Crown argued that the "essence" of Meng's alleged conduct was fraud itself, and called the fact that Canada and the U.S. may have different sanctions against Iran a "distraction."
Crown also argued that Meng's alleged actions created a "reputational risk" to HSBC, pointing out the Huawei CFO's alleged actions had the potential to damage the banks other business relationships.
If the judge rules against Meng
If Justice Holmes finds the test of double criminality has been met, Meng's legal team is expected to immediately appeal the decision.
While that process plays out, Meng plans to argue next month that her Charter rights were violated when she was arrested at YVR back in December 2018, part of what's called an Abuse of Process application.
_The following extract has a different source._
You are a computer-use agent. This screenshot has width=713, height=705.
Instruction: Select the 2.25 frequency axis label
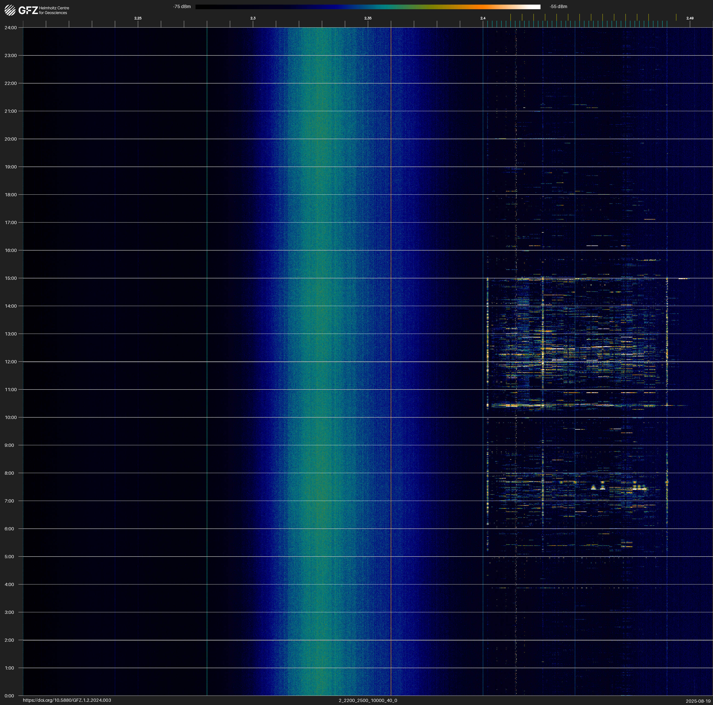[x=138, y=18]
Meng's defence team alleges she was detained and questioned for three hours by Canada Border Services Agency as part of a "covert criminal conspiracy," essentially a fishing expedition by Canadian and American authorities to gather evidence that would bolster their case against her.
Both the RCMP, who arrested Meng, and CBSA have repeatedly denied any wrongdoing.
The Huawei team also plans to argue that the charges against Meng are politically motivated.
Eventually, Justice Holmes would have to rule on Abuse of Process matter, and if Meng lost, her team would likely appeal.
Canada's justice minister would also have to decide if she should be surrendered to American authorities, a decision that Meng is entitled to have reviewed by the Court of Appeal.
Legal experts indicate her case could reach the Supreme Court of Canada and the process could take years.
Infographic from the Government of Canada. Tap here for a larger version.
If the judge sides with Meng
In theory, if Justice Holmes decides the double criminality test has not been met, she could dismiss the case and release Meng from her bail requirements, return her passport, and allow her to leave the country.
What remains unclear is whether Canada's Department of Justice plans to appeal such a decision.
"We cannot speculate on the outcome of the double criminality motion," spokesperson Ian McLeod wrote earlier this year.
There is also at least one more impediment standing between Meng and a flight back to China: the Canada Border Services Agency.
Documents submitted to the B.C. Supreme Court during the disclosure process indicate that the CBSA never officially admitted Meng into Canada.
Instead, after three hours of questioning, they suspended her admissibility exam before turning her over to the RCMP for arrest.
"We are unable to provide general information on all the possible scenarios in which an immigration exam may be suspended," wrote CBSA senior spokesperson Rebecca Purdy in February.
Purdy declined to comment on whether CBSA could potentially take Meng back into custody to complete their exam if she were freed.
No matter what Justice Holmes decides regarding double criminality, Meng and lawyers from both sides are expected to be in court either in person or on the phone to discuss their intentions and what happens next.